Available records START
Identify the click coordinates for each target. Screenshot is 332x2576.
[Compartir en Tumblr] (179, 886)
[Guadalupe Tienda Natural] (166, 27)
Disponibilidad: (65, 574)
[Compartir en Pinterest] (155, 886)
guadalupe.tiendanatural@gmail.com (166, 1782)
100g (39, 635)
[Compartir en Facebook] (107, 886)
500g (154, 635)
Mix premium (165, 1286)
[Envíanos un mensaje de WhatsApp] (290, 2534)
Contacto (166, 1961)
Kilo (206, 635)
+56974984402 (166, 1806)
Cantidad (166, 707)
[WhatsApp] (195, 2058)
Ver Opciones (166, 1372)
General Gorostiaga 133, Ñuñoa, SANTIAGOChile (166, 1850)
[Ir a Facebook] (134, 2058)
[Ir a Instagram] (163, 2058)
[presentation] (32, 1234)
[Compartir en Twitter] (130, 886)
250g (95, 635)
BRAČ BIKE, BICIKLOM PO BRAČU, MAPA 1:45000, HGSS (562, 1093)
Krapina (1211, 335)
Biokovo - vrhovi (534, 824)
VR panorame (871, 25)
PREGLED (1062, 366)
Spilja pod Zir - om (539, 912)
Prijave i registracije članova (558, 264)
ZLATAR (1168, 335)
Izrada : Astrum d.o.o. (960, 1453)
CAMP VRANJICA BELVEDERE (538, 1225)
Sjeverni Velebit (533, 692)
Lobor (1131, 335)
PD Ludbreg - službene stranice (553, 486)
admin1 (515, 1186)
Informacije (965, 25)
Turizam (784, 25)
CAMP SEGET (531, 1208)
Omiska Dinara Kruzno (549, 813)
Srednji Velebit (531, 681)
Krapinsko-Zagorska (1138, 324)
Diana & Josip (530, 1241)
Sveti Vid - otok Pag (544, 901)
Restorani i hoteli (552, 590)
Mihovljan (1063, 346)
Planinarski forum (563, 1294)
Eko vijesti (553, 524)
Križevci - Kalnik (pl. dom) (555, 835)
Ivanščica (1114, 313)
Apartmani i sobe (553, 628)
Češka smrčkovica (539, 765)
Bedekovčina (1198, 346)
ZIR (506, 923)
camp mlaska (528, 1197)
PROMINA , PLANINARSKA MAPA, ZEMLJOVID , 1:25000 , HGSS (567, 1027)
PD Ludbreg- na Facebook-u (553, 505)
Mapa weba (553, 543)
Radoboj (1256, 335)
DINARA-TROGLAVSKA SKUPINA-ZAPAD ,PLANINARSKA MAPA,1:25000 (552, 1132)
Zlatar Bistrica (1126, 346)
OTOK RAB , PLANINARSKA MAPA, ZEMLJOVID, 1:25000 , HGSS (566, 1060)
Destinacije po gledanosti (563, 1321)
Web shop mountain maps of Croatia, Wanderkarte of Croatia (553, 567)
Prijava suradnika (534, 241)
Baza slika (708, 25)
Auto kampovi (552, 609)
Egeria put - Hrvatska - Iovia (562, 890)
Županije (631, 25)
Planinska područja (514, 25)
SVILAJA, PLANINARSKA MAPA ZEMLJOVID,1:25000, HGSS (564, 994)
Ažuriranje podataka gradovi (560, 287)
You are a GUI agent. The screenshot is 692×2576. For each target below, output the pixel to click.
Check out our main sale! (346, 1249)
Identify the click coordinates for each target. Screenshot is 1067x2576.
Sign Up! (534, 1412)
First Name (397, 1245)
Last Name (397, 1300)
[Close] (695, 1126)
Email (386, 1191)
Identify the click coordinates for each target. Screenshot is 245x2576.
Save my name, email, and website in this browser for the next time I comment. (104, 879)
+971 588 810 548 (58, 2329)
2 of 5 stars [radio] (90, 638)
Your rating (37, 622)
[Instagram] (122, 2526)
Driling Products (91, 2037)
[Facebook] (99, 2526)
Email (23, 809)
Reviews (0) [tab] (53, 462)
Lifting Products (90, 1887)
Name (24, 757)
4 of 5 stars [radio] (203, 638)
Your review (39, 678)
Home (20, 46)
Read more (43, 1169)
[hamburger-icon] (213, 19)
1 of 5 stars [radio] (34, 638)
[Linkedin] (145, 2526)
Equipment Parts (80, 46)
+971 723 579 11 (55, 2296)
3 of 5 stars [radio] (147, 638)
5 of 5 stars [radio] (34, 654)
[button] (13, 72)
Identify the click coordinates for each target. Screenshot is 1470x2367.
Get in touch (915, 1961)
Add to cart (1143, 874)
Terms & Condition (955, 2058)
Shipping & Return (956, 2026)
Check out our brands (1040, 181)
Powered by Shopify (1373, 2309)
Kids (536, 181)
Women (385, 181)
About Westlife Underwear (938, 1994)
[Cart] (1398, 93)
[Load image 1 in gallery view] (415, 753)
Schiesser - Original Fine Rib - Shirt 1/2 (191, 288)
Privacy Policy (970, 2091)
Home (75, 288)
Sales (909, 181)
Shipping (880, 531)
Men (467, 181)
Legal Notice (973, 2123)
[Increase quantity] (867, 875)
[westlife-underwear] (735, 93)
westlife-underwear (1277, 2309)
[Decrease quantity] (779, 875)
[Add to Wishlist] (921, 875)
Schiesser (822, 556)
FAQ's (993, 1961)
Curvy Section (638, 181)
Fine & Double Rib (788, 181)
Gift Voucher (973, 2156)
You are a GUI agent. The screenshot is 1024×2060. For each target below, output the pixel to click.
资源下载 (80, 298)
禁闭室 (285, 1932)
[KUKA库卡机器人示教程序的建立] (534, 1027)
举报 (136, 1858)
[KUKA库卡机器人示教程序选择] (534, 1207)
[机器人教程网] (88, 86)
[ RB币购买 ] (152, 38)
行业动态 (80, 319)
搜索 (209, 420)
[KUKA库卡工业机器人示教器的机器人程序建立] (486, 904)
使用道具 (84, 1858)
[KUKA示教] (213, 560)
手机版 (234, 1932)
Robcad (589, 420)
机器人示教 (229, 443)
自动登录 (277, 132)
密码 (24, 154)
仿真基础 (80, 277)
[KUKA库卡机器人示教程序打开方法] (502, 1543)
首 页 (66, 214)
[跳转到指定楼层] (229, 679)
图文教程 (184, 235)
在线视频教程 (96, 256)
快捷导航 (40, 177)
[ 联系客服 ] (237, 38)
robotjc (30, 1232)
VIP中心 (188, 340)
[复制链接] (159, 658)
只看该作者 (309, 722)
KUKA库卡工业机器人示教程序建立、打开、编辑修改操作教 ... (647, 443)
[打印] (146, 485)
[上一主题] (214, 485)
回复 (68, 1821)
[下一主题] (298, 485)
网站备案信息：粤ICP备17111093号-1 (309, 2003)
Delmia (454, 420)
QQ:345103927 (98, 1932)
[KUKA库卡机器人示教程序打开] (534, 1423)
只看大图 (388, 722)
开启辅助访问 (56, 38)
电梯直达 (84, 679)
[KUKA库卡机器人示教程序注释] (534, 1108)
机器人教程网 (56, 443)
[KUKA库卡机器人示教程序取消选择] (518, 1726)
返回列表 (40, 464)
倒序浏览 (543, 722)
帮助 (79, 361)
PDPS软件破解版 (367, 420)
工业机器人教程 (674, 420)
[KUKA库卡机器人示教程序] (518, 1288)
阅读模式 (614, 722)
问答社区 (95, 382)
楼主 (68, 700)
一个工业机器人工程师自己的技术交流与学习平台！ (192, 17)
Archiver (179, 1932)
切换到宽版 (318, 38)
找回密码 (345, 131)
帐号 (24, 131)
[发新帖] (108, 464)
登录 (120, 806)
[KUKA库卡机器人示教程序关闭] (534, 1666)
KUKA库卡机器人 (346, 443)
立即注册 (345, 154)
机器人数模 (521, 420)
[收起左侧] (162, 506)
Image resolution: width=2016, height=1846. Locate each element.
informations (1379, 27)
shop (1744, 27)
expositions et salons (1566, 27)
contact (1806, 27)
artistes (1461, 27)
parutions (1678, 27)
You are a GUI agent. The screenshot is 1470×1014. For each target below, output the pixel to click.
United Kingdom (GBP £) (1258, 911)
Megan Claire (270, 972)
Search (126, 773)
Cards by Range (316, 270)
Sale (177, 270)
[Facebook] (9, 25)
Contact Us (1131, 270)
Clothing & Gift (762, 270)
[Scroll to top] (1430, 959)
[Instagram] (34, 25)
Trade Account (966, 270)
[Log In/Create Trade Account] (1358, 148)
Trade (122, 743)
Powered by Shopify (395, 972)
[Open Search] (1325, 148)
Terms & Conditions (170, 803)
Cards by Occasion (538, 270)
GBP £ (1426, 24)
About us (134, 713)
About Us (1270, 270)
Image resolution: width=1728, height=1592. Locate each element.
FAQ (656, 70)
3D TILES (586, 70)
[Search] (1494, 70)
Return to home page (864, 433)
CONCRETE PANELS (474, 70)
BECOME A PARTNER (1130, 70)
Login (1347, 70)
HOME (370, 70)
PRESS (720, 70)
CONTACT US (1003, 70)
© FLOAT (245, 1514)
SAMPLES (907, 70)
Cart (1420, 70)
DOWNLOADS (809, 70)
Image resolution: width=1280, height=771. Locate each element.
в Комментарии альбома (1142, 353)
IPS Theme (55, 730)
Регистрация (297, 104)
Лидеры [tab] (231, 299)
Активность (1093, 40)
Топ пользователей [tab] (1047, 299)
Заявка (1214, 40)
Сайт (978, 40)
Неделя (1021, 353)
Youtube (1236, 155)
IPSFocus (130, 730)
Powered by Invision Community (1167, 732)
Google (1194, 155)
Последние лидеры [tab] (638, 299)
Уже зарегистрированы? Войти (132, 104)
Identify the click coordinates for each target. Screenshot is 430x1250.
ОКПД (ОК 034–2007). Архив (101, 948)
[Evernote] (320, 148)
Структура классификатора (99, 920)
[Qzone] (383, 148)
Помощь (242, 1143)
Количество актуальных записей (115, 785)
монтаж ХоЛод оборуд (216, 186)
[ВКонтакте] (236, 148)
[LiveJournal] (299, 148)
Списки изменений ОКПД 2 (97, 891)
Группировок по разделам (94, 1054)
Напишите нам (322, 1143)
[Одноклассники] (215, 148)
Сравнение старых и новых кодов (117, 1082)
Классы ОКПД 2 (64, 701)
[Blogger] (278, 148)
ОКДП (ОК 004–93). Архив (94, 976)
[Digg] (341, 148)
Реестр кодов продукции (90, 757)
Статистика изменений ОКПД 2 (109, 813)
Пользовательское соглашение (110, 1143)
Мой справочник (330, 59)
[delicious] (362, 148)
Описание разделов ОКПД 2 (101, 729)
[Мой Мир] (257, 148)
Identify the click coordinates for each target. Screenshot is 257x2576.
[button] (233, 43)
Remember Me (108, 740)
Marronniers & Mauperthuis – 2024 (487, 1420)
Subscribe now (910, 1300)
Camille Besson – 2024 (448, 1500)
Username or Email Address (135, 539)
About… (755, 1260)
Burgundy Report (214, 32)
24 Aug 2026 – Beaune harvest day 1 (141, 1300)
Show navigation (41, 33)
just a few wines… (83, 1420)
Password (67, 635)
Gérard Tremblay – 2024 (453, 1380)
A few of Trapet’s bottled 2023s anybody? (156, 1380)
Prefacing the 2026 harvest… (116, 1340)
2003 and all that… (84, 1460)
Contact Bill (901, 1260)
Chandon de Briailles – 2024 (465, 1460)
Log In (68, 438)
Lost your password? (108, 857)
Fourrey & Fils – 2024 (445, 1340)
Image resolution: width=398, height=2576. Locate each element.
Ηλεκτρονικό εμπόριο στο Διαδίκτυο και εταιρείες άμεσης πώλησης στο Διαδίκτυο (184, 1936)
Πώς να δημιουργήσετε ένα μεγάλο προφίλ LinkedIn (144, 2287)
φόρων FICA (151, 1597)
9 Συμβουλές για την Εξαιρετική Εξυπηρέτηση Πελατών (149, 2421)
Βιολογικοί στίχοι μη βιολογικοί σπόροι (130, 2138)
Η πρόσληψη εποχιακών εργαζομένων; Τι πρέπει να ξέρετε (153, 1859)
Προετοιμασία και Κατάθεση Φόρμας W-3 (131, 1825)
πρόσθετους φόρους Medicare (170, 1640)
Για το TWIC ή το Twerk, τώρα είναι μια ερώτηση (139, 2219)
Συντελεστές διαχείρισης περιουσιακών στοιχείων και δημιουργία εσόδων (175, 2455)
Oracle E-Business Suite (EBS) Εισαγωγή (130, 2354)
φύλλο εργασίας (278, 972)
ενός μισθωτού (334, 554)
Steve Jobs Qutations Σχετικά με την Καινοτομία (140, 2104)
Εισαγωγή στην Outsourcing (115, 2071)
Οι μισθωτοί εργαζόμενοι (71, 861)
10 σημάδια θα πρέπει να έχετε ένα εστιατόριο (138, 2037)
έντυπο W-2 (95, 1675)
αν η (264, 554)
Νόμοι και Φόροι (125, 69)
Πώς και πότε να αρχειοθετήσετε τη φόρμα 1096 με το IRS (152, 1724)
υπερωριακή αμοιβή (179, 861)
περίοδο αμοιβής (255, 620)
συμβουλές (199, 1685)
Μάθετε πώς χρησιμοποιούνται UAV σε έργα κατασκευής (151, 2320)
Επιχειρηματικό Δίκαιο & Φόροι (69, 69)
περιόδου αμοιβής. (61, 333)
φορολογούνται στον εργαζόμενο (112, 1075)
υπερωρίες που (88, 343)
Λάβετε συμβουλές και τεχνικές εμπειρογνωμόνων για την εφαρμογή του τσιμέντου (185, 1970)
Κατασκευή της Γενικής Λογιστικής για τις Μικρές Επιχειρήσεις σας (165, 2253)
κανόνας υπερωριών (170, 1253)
Available records END
Look above for the line that contains "GBP £ (1426, 24)". Starting there, transcribe every line exactly until you have copied the line that contains "[button] (233, 43)".

GBP £ (1426, 24)
About us (134, 713)
About Us (1270, 270)
Image resolution: width=1728, height=1592. Locate each element.
FAQ (656, 70)
3D TILES (586, 70)
[Search] (1494, 70)
Return to home page (864, 433)
CONCRETE PANELS (474, 70)
BECOME A PARTNER (1130, 70)
Login (1347, 70)
HOME (370, 70)
PRESS (720, 70)
CONTACT US (1003, 70)
© FLOAT (245, 1514)
SAMPLES (907, 70)
Cart (1420, 70)
DOWNLOADS (809, 70)
Image resolution: width=1280, height=771. Locate each element.
в Комментарии альбома (1142, 353)
IPS Theme (55, 730)
Регистрация (297, 104)
Лидеры [tab] (231, 299)
Активность (1093, 40)
Топ пользователей [tab] (1047, 299)
Заявка (1214, 40)
Сайт (978, 40)
Неделя (1021, 353)
Youtube (1236, 155)
IPSFocus (130, 730)
Powered by Invision Community (1167, 732)
Google (1194, 155)
Последние лидеры [tab] (638, 299)
Уже зарегистрированы? Войти (132, 104)
Identify the click coordinates for each target. Screenshot is 430x1250.
ОКПД (ОК 034–2007). Архив (101, 948)
[Evernote] (320, 148)
Структура классификатора (99, 920)
[Qzone] (383, 148)
Помощь (242, 1143)
Количество актуальных записей (115, 785)
монтаж ХоЛод оборуд (216, 186)
[ВКонтакте] (236, 148)
[LiveJournal] (299, 148)
Списки изменений ОКПД 2 (97, 891)
Группировок по разделам (94, 1054)
Напишите нам (322, 1143)
[Одноклассники] (215, 148)
Сравнение старых и новых кодов (117, 1082)
Классы ОКПД 2 (64, 701)
[Blogger] (278, 148)
ОКДП (ОК 004–93). Архив (94, 976)
[Digg] (341, 148)
Реестр кодов продукции (90, 757)
Статистика изменений ОКПД 2 (109, 813)
Пользовательское соглашение (110, 1143)
Мой справочник (330, 59)
[delicious] (362, 148)
Описание разделов ОКПД 2 (101, 729)
[Мой Мир] (257, 148)
Identify the click coordinates for each target. Screenshot is 257x2576.
[button] (233, 43)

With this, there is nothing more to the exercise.